Mais notre homme avait soif de défis et a sauté sur l’occasion de s’amener en Estrie. «Quand je suis arrivé, la région était en ébullition, raconte Alain Larouche. Le Domaine St-Laurent de Compton avait une bonne vitesse et on a assisté à la naissance du centre de villégiature de Chéribourg, du Manoir des Sables, du Château Bromont, etc.  Il y avait un potentiel extraordinaire, nous étions témoins d’une explosion du développement hôtellier.»

Mais les crises se sont par la suite succédées. Le crash boursier de 1987, la crise économique qui s’en est suivie, l’arrivée d’Internet, l’attaque terroriste du World Trade Center et la guerre en Irak ont créé passablement d’obstruction et de questionnements. Finalement, la période 1987-2002 en aura été une de défrichage.

Consolidation

Mais la période 2003-2015 en sera une de consolidation pour le tourisme dans les Cantons-de-l’Est. À cet effet, Alain Larouche demeure convaincu que l’un des points tournants du développement fut sans contredit l’adoption de la taxe spécifique (2.00 $ par chambre) sur l’hébergement. Cette taxe a permis de doter la région d’un fonds majeur. «Le temps était venue d’investir dans notre offre touristique. En bout de ligne, ce fonds a permis d’appuyer 83 projets et a généré des investissements totaux de 68 M$. La taxe en hébergement nous avait procuré une somme de 1,8 M$, mais cette somme avait été doublée par Tourisme Québec et le ministère de la Culture.
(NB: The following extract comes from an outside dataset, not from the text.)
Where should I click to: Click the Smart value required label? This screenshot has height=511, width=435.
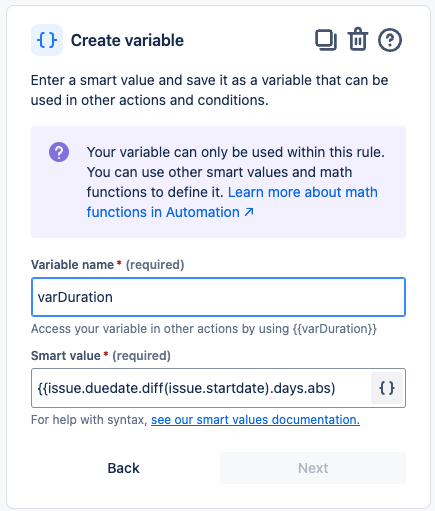tap(101, 356)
La nouvelle tendance qui se dessine depuis dix ans a ouvert d’autres avenues. Le tourisme gourmand s’imprègne peu à peu. Des concepts, tels que Créateurs de saveurs, Cafés de village et Cœurs villageois, de même que les routes des vins, des Cantons et des Sommets sont devenus des marques de commerce.

«On a assisté à des transformations majeures depuis 30 ans, insiste Alain Larouche. Et nous avons réalisé tout ça ensemble, avec l’assentiment des communautés, sans rien brusquer. C’est fascinant de voir une communauté se sculpter à son image. Mais elle doit le faire à son rythme et en respectant ses origines. Quand on développe, il faut le faire de façon réaliste de façon à bâtir des assises solides. Ça se fait en apprivoisant une population.»

Les retombées économiques se chiffraient à quelque 150 M$ en 1987, à son arrivée dans les Cantons-de-l’Est. En 2020, elles atteindront un milliard de dollars. En 1987, le nombre de visiteurs s’élevait à quelque 3 millions de visiteurs. Ils sont aujourd’hui 9 millions à s’arrêter dans les Cantons-de-l’Est. Que de chemin parcouru!

Maintenant âgé dans la jeune soixantaine, Alain Larouche quitte ses fonctions avec un lourd bagage de connaissances. Il veut d’abord se donner du temps, et voyager d’un continent à l’autre. Mais soyez sans crainte, on le reverra dans le réseau touristique. Probablement à titre d’expert stratégique. Où ? Vraisemblablement au bénéfice des villes francophones du monde qu’il affectionne particulièrement.

Alain Larouche, précisons-le, quittera officiellement ses fonctions le 3 septembre.